Flip the calendar and take your pill.
Such will be the routine for osteoporosis patients who take Boniva, a once-a-month pill approved Friday by the U.S. Food and Drug Administration.
Boniva will be sold by two giant drug makers, Hoffmann-La Roche Inc. of Nutley and GlaxoSmithKline PLC, which say their product will be the first-ever tablet taken monthly for a chronic condition.
Other drugs in Boniva’s class are widely used for preventing and treating osteoporosis – and taken weekly. But they have a somewhat cumbersome regimen. Patients take them first thing in the morning on empty stomachs, must be sitting up when they ingest the pills and cannot lie down or eat for 30 minutes. The drugs can cause side effects such as stomach discomfort or heartburn.
Boniva patients will need to maintain similar regimens. But doctors hope reducing the pill frequency could help patients stay on their medications.
“Once-monthly medicine truly adds a new convenience to their lives that hopefully will let them stay on therapy longer,” said Fern Heinig, Roche’s brand director for Boniva.
Boniva is scheduled to reach pharmacies in the middle of next month. The drug was approved for women – who are afflicted by osteoporosis an estimated four times more often than men – for the treatment of postmenopausal osteoporosis.
“I’m very enthusiastic that we have another treatment option,” said Dr. Bess Dawson-Hughes, president of the National Osteoporosis Foundation. “No single or small group of drugs will be suitable for all patients.”
Osteoporosis is a bone-weakening disease that can progress painlessly and without symptoms until a bone breaks, usually in the hip, spine or wrist. One in two women and one in four men older than 50 will have an osteoporosis-related fracture, according to the National Osteoporosis Foundation.
Theoretically, Dawson-Hughes said, the need to take only 12 Boniva pills a year, compared with 52 for the weeklies, might help patients stay on the new drug or reduce the times they endure side effects. For chronic conditions such as osteoporosis and high cholesterol, some patients tend to lose interest in taking their medicines – in part because the drugs don’t provide the immediate relief the way a medication such as aspirin does for a headache.
Rather, Boniva and competing drugs are designed to be taken for years to cut the risk of bone fractures.
Dawson-Hughes said studies will test whether Boniva patients are more likely to maintain their therapy. She and others worry that because the drug is taken so infrequently, patients might forget it altogether.
“It’s impossible to guess how all of these things will balance out with this new drug, but it’s great to have a new drug to evaluate further along these lines,” said Dawson-Hughes, a professor of medicine at Tufts University.
Heinig said Boniva patients will be able to join a patient- support program and be alerted by postcard, phone call or e-mail to take their pills.
Roche won approval in 2003 for Boniva as a once-a-day option. But the company decided it would not make enough of a dent in a market of once-weekly versions of drugs in the same class – Fosamax from Merck, and Actonel from Sanofi-Aventis and Procter & Gamble.

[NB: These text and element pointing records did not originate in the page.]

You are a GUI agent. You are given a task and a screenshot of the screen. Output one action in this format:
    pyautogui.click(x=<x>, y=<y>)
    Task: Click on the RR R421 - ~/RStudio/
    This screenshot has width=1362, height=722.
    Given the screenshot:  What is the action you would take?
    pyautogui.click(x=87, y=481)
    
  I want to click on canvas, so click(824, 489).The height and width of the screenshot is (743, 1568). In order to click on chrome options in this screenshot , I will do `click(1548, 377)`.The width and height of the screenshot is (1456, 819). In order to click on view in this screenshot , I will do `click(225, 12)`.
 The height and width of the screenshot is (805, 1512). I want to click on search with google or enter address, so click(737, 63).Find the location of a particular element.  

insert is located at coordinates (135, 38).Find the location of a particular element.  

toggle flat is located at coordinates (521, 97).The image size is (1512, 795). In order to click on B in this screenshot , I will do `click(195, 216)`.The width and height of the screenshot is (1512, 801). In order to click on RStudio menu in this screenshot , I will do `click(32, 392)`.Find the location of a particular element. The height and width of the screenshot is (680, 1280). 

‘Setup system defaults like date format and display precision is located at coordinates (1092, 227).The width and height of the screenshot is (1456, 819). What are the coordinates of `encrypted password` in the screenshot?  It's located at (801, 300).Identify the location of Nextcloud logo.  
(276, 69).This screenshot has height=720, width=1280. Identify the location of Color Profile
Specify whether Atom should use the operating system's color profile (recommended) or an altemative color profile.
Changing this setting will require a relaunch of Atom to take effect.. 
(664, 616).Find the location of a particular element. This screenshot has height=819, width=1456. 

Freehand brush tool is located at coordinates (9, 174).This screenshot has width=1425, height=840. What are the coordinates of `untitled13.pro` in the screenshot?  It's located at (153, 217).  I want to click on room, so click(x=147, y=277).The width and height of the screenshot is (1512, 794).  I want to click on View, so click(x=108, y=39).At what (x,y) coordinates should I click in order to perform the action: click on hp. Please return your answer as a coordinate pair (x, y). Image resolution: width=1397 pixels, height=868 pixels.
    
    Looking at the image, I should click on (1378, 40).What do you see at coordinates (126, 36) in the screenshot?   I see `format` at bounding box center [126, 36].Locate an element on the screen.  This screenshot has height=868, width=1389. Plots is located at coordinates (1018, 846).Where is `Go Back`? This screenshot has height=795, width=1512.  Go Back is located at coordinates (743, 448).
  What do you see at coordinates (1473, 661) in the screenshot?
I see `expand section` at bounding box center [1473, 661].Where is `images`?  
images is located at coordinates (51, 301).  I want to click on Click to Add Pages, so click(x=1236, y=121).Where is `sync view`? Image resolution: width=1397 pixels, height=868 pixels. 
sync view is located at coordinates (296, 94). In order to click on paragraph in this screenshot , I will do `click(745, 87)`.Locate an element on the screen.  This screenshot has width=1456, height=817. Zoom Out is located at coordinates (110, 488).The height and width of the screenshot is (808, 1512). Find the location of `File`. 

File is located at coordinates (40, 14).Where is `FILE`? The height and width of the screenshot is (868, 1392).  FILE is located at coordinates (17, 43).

The companies behind Boniva said the monthly drug showed in a test of 1,600 women that it was at least equivalent to the daily version in increasing bone mineral density after a year. Dr. Ralph Marcus, director of the Osteoporosis Center of North Jersey in Teaneck, said he would like to see more data on Boniva’s ability to reduce hip fractures, because strong data exist on that front for Fosamax and Actonel.
But that said, “some patients will certainly find it more convenient to take medicine once a month,” Marcus said. “And it may be more tolerable, because if side effects occur it may be only once a month instead of once a week.”
Patients must take Boniva when they wake up. They must remain upright and avoid food, drink and other medications for at least 60 minutes.
Boniva’s price will be comparable to other drugs in its class on a monthly basis, Heinig said.
Boniva is expected to be one of the newer drugs leading an explosion in the osteoporosis market. Annual revenues in the United States from such drugs are expected to climb from $3.3 billion in 2003 to $8.6 billion in 2010, according a January report by Frost & Sullivan, a consulting company.
Aside from bisphosphonates such as Fosamax and Actonel, drugs in other classes – such as Eli Lilly’s Evista – are either in development or on the market.
In the future, osteoporosis drugs may be taken even less regularly. Beyond the monthly, Roche expects to hear from the FDA later this year about its intravenous version of Boniva taken every three months. Companies such as Novartis and Amgen are testing osteoporosis drugs that would be administered even less frequently.